Perhaps the most exciting application offered by terahertz technology, could be as a possible replacement for magnetic resonance imaging (MRI) technology in screening for cancer and other diseases since the potential improvements in size, ease, cost and mobility of a terahertz-based detector are phenomenal, the researchers said. With this technology, a handheld terahertz detection camera could conceivably be designed that images tumors in real time with pinpoint accuracy and without the intimidating nature of MRI technology.

A nanotube detector attached to two gold electrodes is able to detect terahertz waves. The nanotubes are doped to provide negative and positive regions. The detector developed by Rice University, Sandia National Laboratories and the Tokyo Institute of Technology could improve many imaging applications. (Source: Kono Laboratory/Rice University)

A nanotube detector attached to two gold electrodes is able to detect terahertz waves. The nanotubes are doped to provide negative and positive regions. The detector developed by Rice University, Sandia National Laboratories and the Tokyo Institute of Technology could improve many imaging applications. (Source: Kono Laboratory/Rice University)

Deciphering carbon nanotubes
According to researchers at the University of Cambridge, what links legendarily sharp Damascene swords of the past with flexible electronics and high-performance electrical wiring of the future are the fact that they all owe their remarkable properties to different structural forms of carbon. The field of carbon nanotubes is at a very exciting stage researchers are beginning to understand what governs their growth and how they behave in industrially relevant environments.

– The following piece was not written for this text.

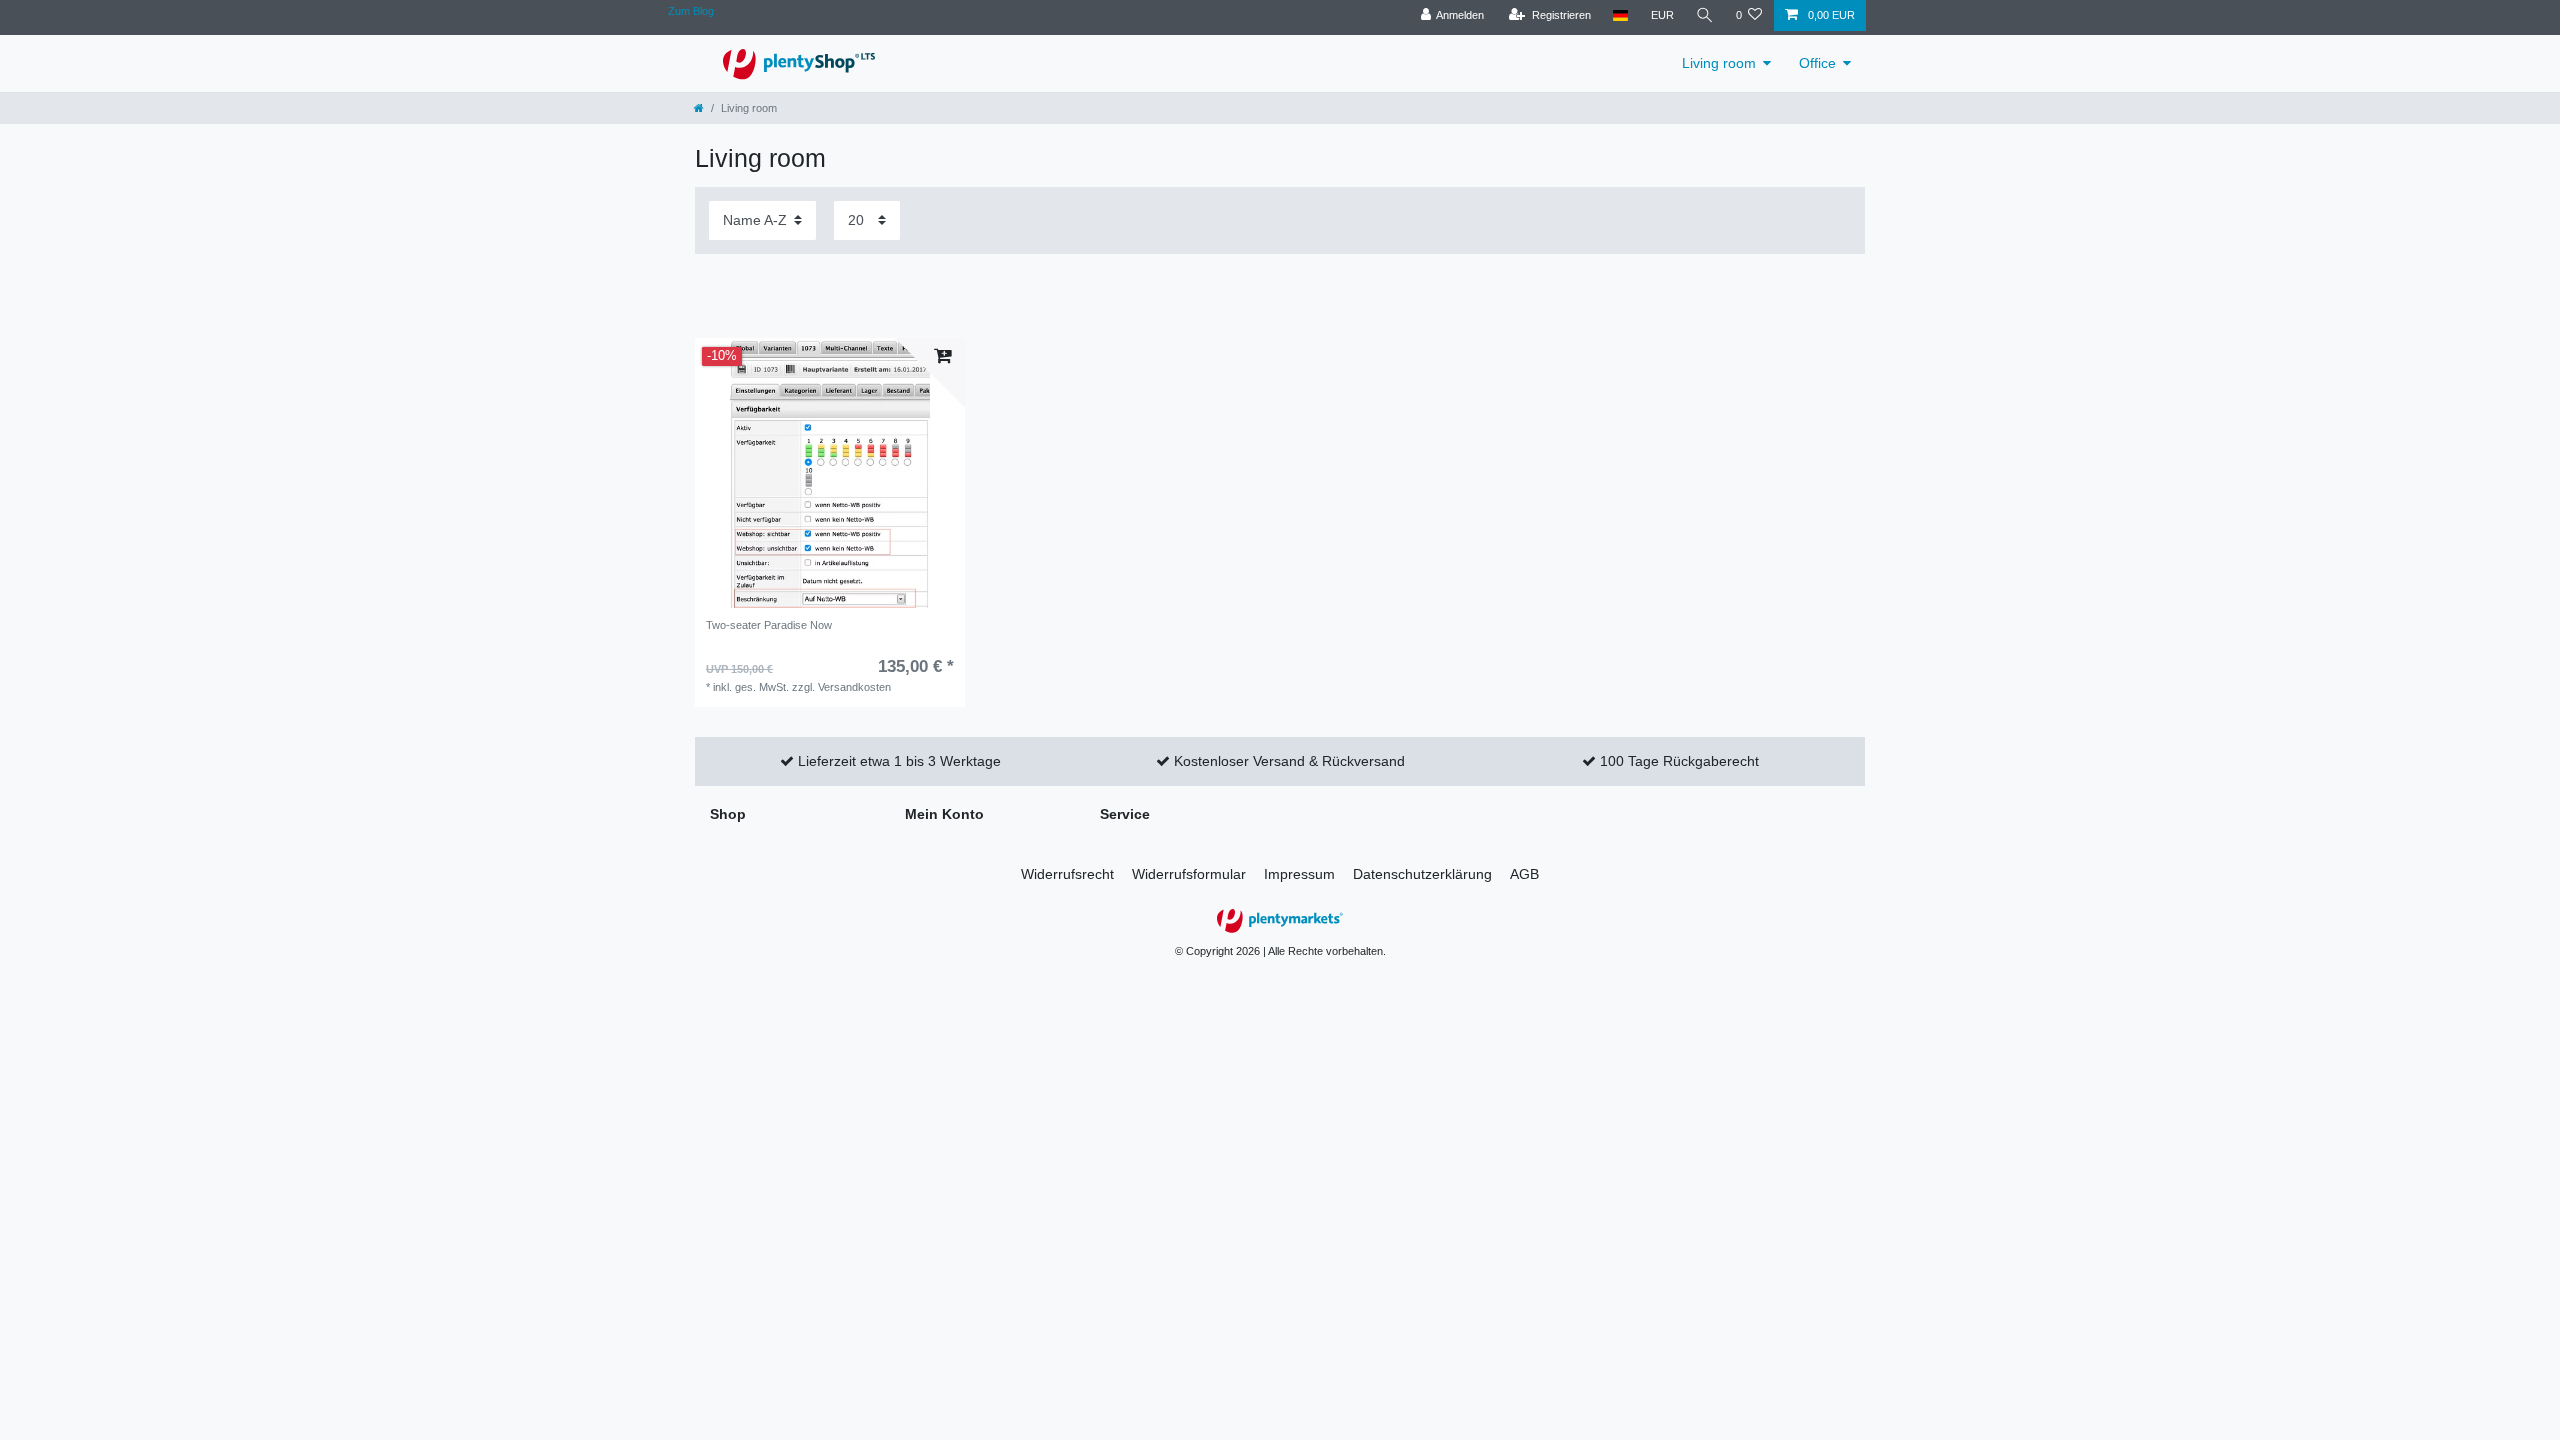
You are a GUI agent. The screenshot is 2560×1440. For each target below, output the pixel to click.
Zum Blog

History’s deadliest swords and their astonishing qualities are thought to have come from a combination of specific impurities in the iron ore and how hot and how long they were fired – a process that some scientists believe may have unwittingly created carbon nanotubes (CNTs) within them. These thin, hollow tubes are only a single carbon atom in thickness. Like their carbon cousin, graphene – in which the atoms lie flat, in a two-dimensional sheet – they are among the strongest, most lightweight and flexible materials known.

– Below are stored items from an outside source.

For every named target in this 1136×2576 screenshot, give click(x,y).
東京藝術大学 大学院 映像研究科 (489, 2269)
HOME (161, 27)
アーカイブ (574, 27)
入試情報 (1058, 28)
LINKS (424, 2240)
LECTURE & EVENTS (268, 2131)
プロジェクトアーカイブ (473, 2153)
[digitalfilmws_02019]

What makes carbon nanoforms such as graphene and CNTs so exciting, the researchers said, are their electrical and thermal properties and the fact that their potential use in applications such as lighter electrical wiring, thinner batteries, stronger building materials and flexible devices could have a transformational impact on the energy, transport and healthcare industries.

All of the superlatives attributed to the materials refer to an individual, atomically perfect, nanotube or graphene flake, and the frequently pictured elephant supported by a graphene sheet epitomizes the often non-realistic expectations. The challenge remains to achieve high quality on a large scale and at low cost, and to interface and integrate the materials in devices, they reminded.

But it is on the electrical front that they meet their greatest challenge. The process of manufacture is being scaled up through a Cambridge spin-out, Q-Flo; however, electrical conductivity is the next grand challenge for CNT fibers in the laboratory. To understand and develop the fiber as a replacement for copper conductors will be world-changing, with huge benefits.

Researchers can now not only see and resolve the intricate structures, but new characterization techniques allow real-time videos to be taken of how they assemble, atom by atom. They are beginning to understand what governs their growth and how they behave in industrially relevant environments, which allows their properties, alignment, location and interfaces with other materials to be better controlled — key to unlocking their commercial potential.

For high-end applications in the electronics and photonics industry, achieving this level of control is not just desirable but a necessity. The ability to produce carbon controllably in its many structural forms widens the ‘materials portfolio’ that a modern engineer has at their disposal. With carbon films or structures already found in products such as hard drives, razor blades and lithium ion batteries, the industrial use of CNTs is becoming increasingly widespread, driven, for instance, by the demand for new technologies such as flexible devices and our need to harvest, convert and store energy more efficiently.